Some of these impressions seem to arrive with us. Others are handed to us by parents, teachers, friends, and society. Like wet clay, the mind takes shape while it is still soft. Once the fire has done its work, the vessel may crack or break, but reshaping it into something entirely different becomes difficult. Perhaps that is why it is often hard to tell what is our nature, and what is merely conditioning that has stayed long enough to feel like one. After a while, conditioning no longer feels like conditioning. It feels like us.
This tangle of borrowed beliefs extends to our deepest emotions, and perhaps that is why love confuses us too. We inherit ideas of love long before we experience it ourselves. Some from stories. Some from songs. Some from watching the people around us. Truth be told, it confuses me as well. A few years ago, I even tried to describe it without using the word itself. I failed, of course. The closest I could get was calling it a whirlpool into oneness.
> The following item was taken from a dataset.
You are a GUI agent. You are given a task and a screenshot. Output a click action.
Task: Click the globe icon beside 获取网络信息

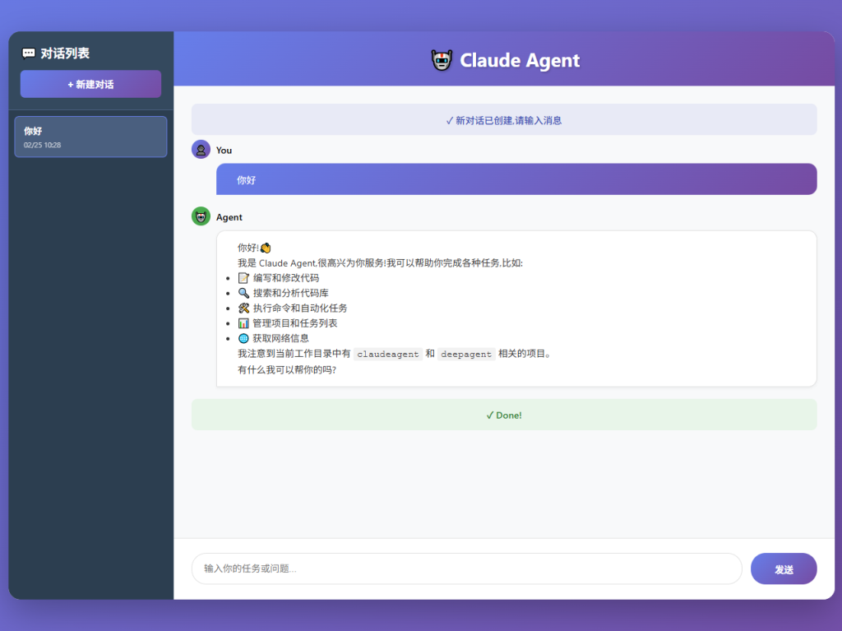(x=243, y=338)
Looking back, I am not sure I understand it any better today. There is a line from Veturi's Manasa Gelupu song that has stayed with me for years:
దేవుడైనా రాముడైనది ప్రేమ కోసం కదా
Most people hear the love of Rama for Sita. But every time I hear it, I find myself thinking of something else.
I think of an Ishwara who takes birth as Rama, enters samsara, and bears all its joys and sorrows so that dharma may stand. Not out of necessity, but out of love for His devotees and all those who seek refuge in Him.
Perhaps that too is love.
Not the love that seeks refuge, but the love that becomes refuge in the midst of samsara.